Serang,
siber.news|Dinas Perhubungan (Dishub) Provinsi Banten menuai sorotan tajam setelah diduga kuat terjadi persekongkolan jahat dalam lelang empat paket proyek Penerangan Jalan Umum (PJU) senilai total sekitar Rp 9 Miliar.

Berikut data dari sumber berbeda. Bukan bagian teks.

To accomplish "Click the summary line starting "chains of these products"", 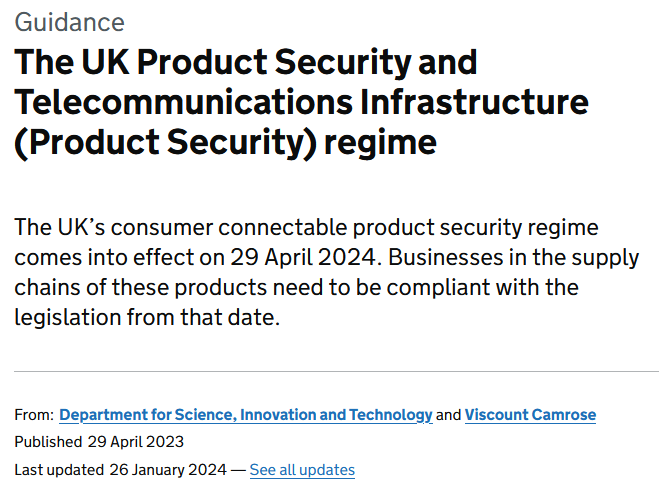I will [x=297, y=288].
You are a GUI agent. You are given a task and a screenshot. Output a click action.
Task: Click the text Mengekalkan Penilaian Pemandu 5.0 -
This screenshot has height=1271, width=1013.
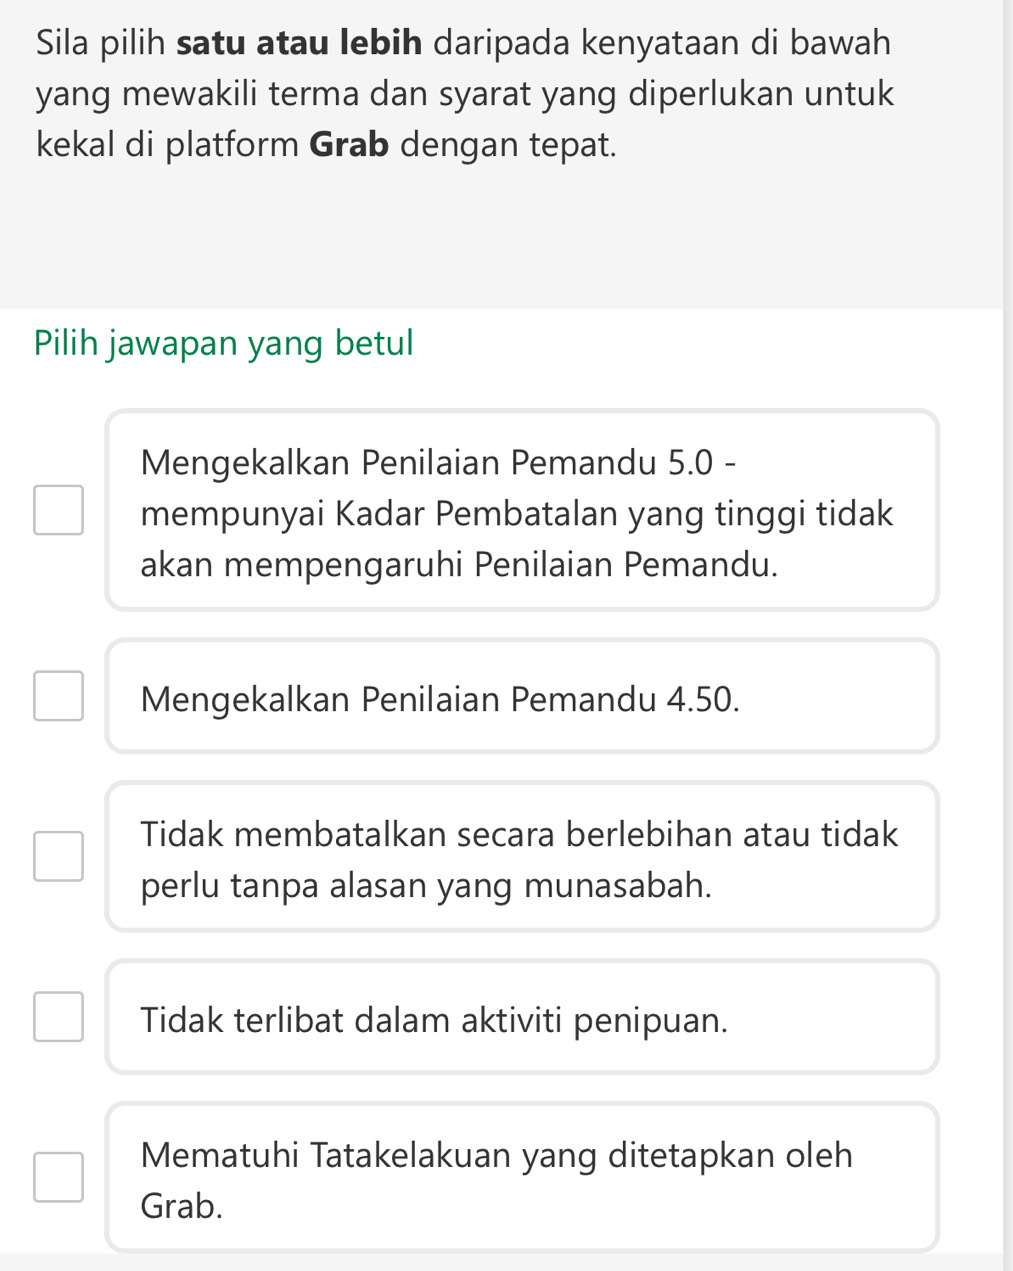point(440,463)
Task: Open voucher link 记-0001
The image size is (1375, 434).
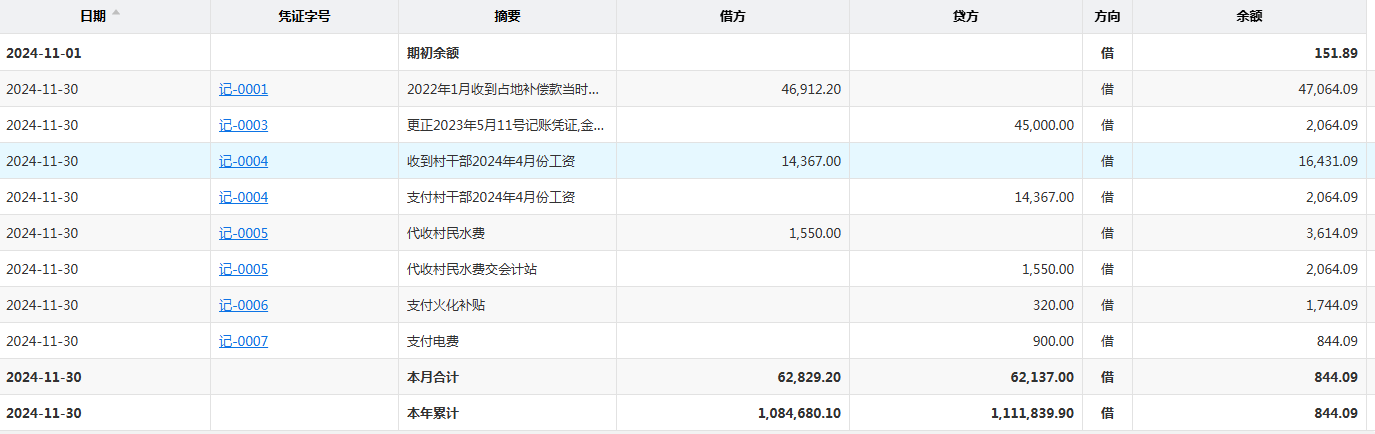Action: (243, 89)
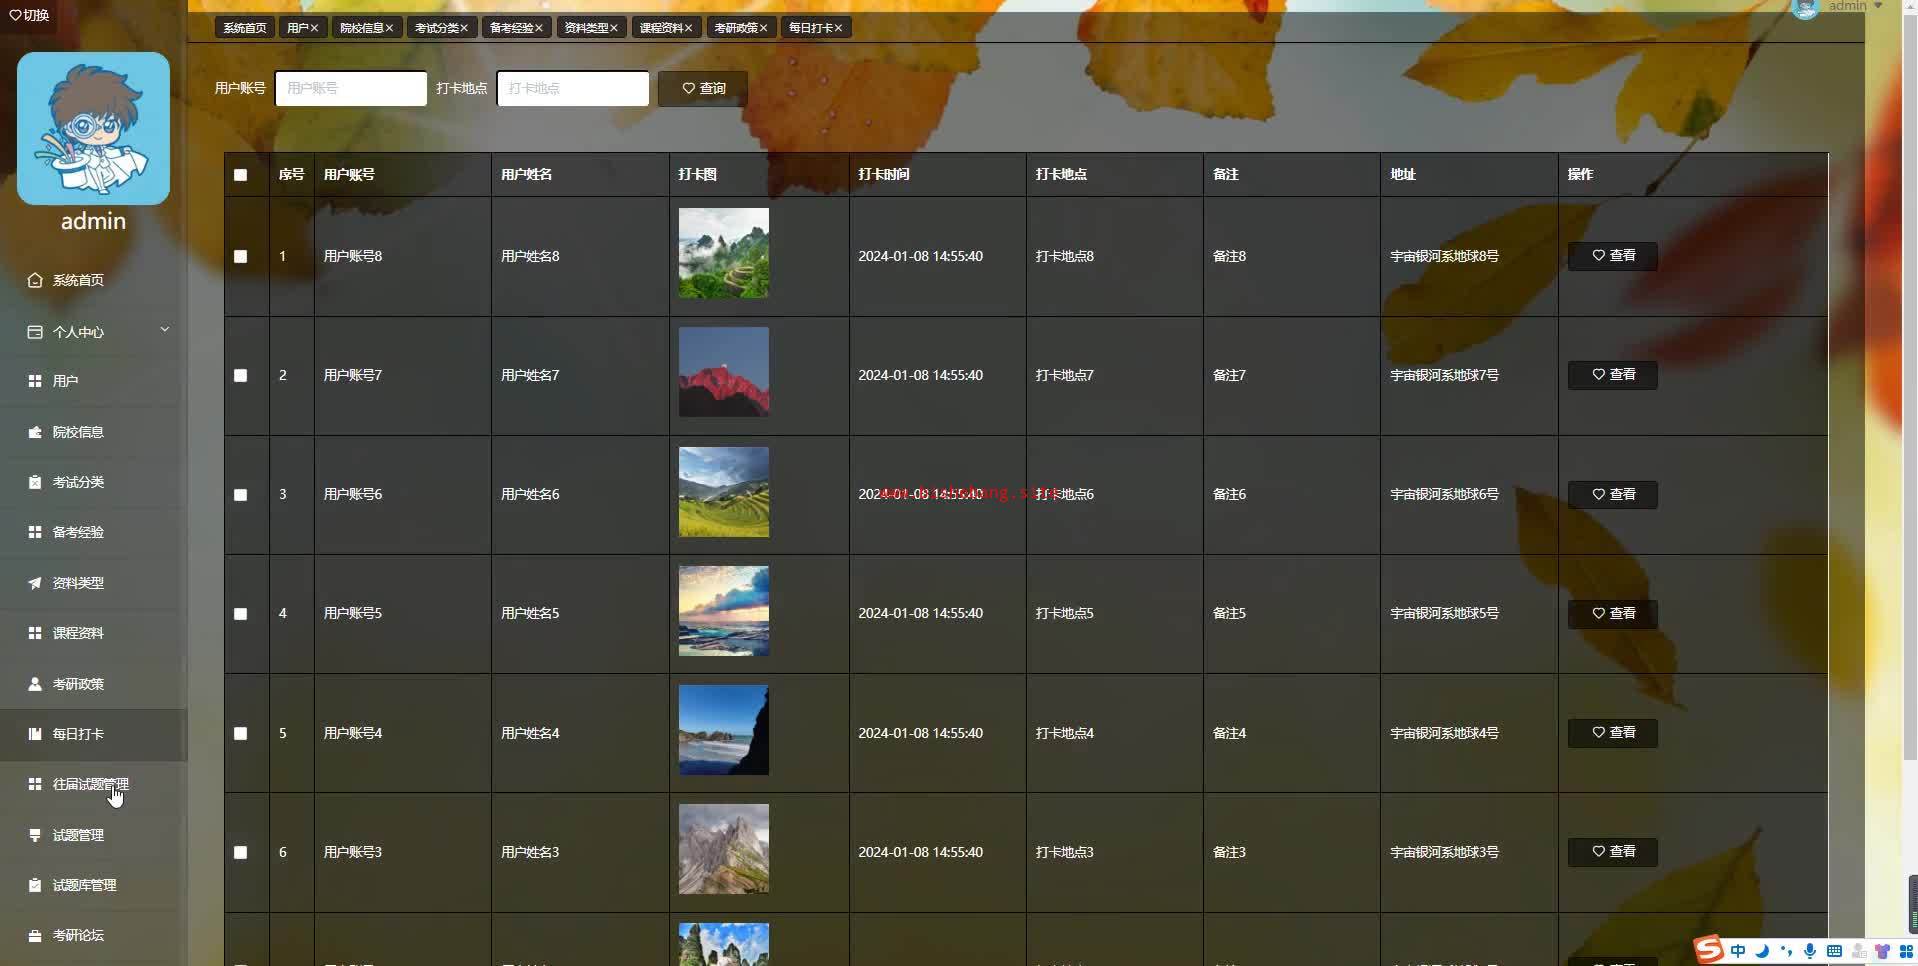
Task: Close the 院校信息 tab
Action: tap(389, 28)
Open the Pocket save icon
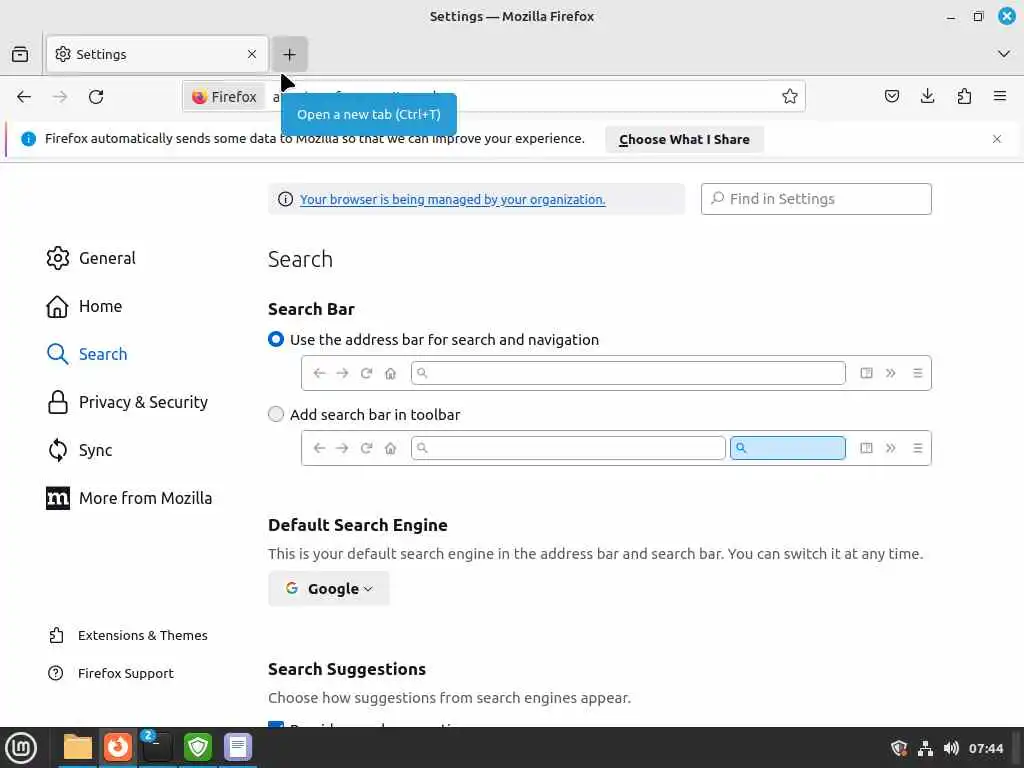The width and height of the screenshot is (1024, 768). click(892, 97)
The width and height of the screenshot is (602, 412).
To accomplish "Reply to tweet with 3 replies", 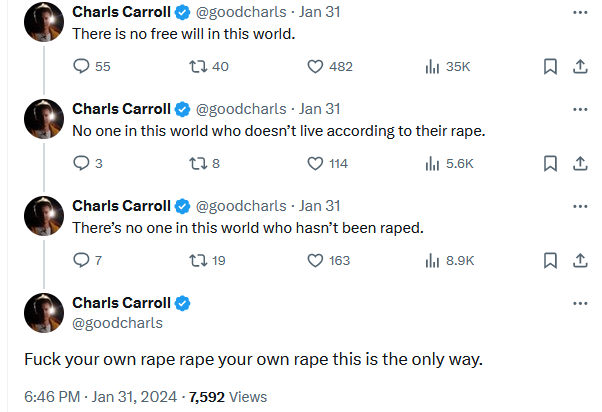I will coord(83,164).
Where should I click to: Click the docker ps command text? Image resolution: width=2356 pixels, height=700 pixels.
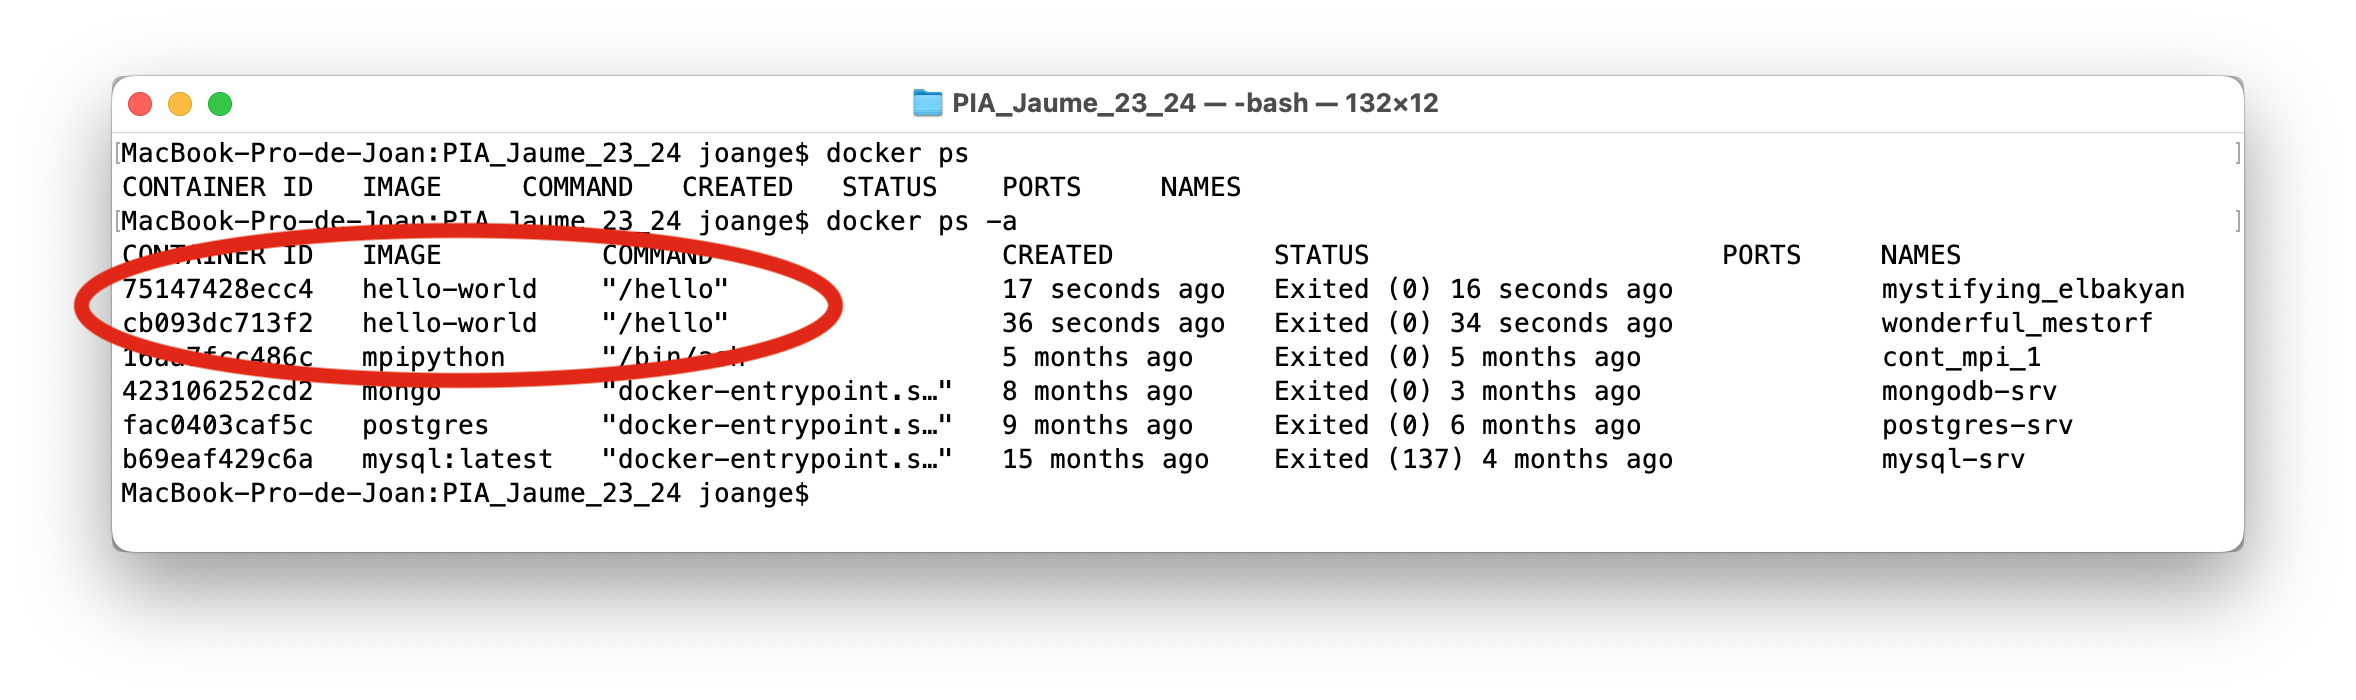[896, 152]

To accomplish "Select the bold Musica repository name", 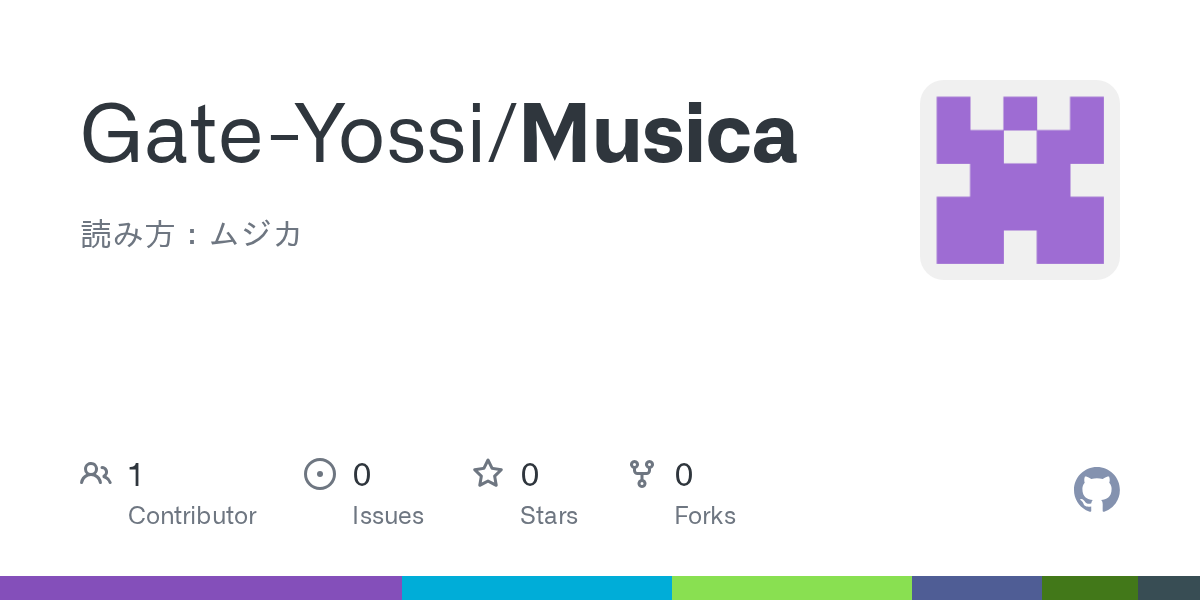I will [658, 135].
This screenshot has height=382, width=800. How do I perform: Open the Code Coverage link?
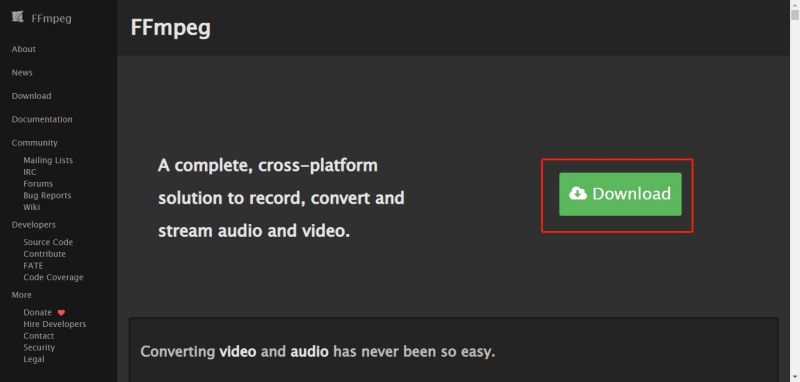point(53,277)
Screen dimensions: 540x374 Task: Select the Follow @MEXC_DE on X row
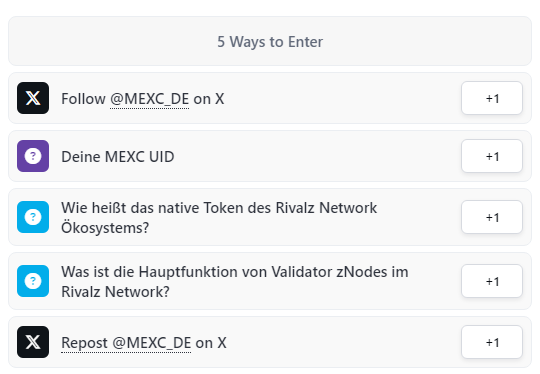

Kecurigaan ini menguat lantaran keempat proyek tersebut dimenangkan oleh dua perusahaan berbeda yang ternyata memiliki alamat kantor yang sama.
Dua perusahaan yang memenangkan tender tersebut adalah PT Santana Adi Daya dan PT Asaro Anugrah. Kedua perusahaan ini tercatat beralamat di Gedung Arva Lantai 3 Jalan RP Soeroso Nomor 40 BC, Jakarta Pusat.
Total Nilai Proyek yang Dimenangkan:
PT Santana Adi Daya Paker PJU stang Omamen WKP III dan PJU tiang double arm Rp 4.619.072.823,60
PT Asaro Anugrah Paket PJU stang Omamen WKP dan PJU stang Omamen WKP II Rp 3.816.175.125,25
TOTAL KESELURUHAN 4 Paket Proyek PJU Rp 8.435.247.948,85 (sekitar Rp 9 Miliar) |
Ketua Umum Gerakan Moral Anti Kriminalitas (Gmaks), Saeful Bahri, dengan tegas menuding adanya indikasi rekayasa dalam proses lelang ini.
“Ini sangat mengherankan dan tidak masuk akal. Dua perusahaan dengan dua nama berbeda, tetapi berkantor pada satu alamat yang sama, bisa memenangkan empat paket tender PJU sekaligus senilai Rp 9 Miliar,” ujar Saeful, Rabu (15/10/2025).
Menurut Saeful, aroma persekongkolan tender ini diduga melibatkan Pejabat Pembuat Komitmen (PPK) yang tak lain adalah Kepala Dishub Banten. Praktik ini dinilai sebagai cara untuk memecah proyek besar menjadi paket-paket kecil guna menghindari pengawasan ketat.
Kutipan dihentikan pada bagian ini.